The city has a Mediterranean Climate (Csa) clearly divided into four seasons, with hot and dry summers where the temperatures can reach frequently 40 °C, two transitioning seasons, spring and autumn, that concentrate most of the annual rainfall; and a moderate winter, with temperatures that can sometimes drop below 0 °C during night time, and occasional rainfall.

The annual medium temperature oscillates between 8 °C in January and 27 °C in July. Daily variations can reach 20 °C.

The annual rainfall is about 500 mm, with frequent fluctuations from year to year. Snow is rarely spotted in the city but storms, which are quite frequent, especially around summer and early autumn, can cause hail and large amounts of rainfall in short periods.

Climate data for Linares, 420 metres (1,380 ft) 1971-2000 averages
| Month | Jan | Feb | Mar | Apr | May | Jun | Jul | Aug | Sep | Oct | Nov | Dec | Year |
| Mean daily maximum °C (°F) | 13.4 (56.1) | 15.4 (59.7) | 19.0 (66.2) | 20.8 (69.4) | 25.6 (78.1) | 31.7 (89.1) | 36.6 (97.9) | 36.0 (96.8) | 31.1 (88.0) | 23.6 (74.5) | 17.5 (63.5) | 14.1 (57.4) | 23.7 (74.7) |
| Daily mean °C (°F) | 8.3 (46.9) | 9.9 (49.8) | 12.6 (54.7) | 14.3 (57.7) | 18.6 (65.5) | 23.8 (74.8) | 27.9 (82.2) | 25.8 (78.4) | 23.5 (74.3) | 17.6 (63.7) | 12.3 (54.1) | 9.3 (48.7) | 17.0 (62.6) |
| Mean daily minimum °C (°F) | 3.1 (37.6) | 4.4 (39.9) | 6.1 (43.0) | 7.8 (46.0) | 11.5 (52.7) | 15.9 (60.6) | 19.1 (66.4) | 19.1 (66.4) | 16.0 (60.8) | 11.5 (52.7) | 7.0 (44.6) | 4.6 (40.3) | 10.5 (50.9) |
| Average precipitation mm (inches) | 53 (2.1) | 55 (2.2) | 42 (1.7) | 54 (2.1) | 36 (1.4) | 22 (0.9) | 3 (0.1) | 4 (0.2) | 19 (0.7) | 54 (2.1) | 59 (2.3) | 72 (2.8) | 478 (18.8) |
Source: AEMET

==History==
Near to Linares is the ancient Iberian town of Castulo, which dates to antiquity and earned much of its revenue from the lead mines located there.

Hitherto a hamlet of the land of Baeza, Linares was granted township status in 1565.

Around the middle of the 19th century Linares became an important mining center with lead mines nearby. The smelting of lead, the manufacture of lead sheets and pipes, and the production of by-product silver from the lead ores led to a significant population increase. The 6,000 inhabitants in 1849 became 36,000 in 1877. This commercial and industrial growth brought the concession of the title of city in 1875.

==Transport==

The city is well connected to the rest of Spain. The A-4 highway, NIV Madrid-Cádiz, is located 12 km to the west at Bailén. The A-32 highway, also traverses through the city.

There is a railroad station at Linares-Baeza, with lines connecting Madrid and Cádiz, and Madrid-Granada-Almería. The railroad has also a cargo deck.

==Economy==

The lead mines of Linares were in almost uninterrupted activity from pre-Roman times until the 1990s. There were also lead smelters and gunpowder, dynamite and rope factories as auxiliary to the mining industry. Currently, the mines of Linares are protected as cultural heritage.

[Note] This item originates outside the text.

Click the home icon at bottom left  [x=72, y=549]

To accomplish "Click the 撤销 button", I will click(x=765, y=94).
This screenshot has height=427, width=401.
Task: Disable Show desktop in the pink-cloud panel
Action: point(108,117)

Santana Motor, the former producer of all-terrain vehicles for the Spanish Army, was shut down in 2011 due to the economic recession. There is also a factory producing trains (Construcciones y Auxiliar de Ferrocarriles), a factory that produces components for wind turbines (Grupo Daniel Alonso y Gamesa), and a beet sugar plant (Azucareras Reunidas de Jaen S.A.), that produces biodiesel from colza oil, palm oil, soybeans, and sunflower oil.

==Sport==
Historically the town was always represented by a professional football team; however, as teams folded new ones came to replace them, producing a long timeline of continuous clubs since 1909: SG Linarense (1909–20), Linares FC (1920–29), Gimnástica Linarense (1929–31), Linares Deportivo (1940–46), Atlético Linares (1946–48), CD Linares (1952–64), Linares CF (1961–90), CD Linares (1990–2009) and Linares Deportivo (2009–present).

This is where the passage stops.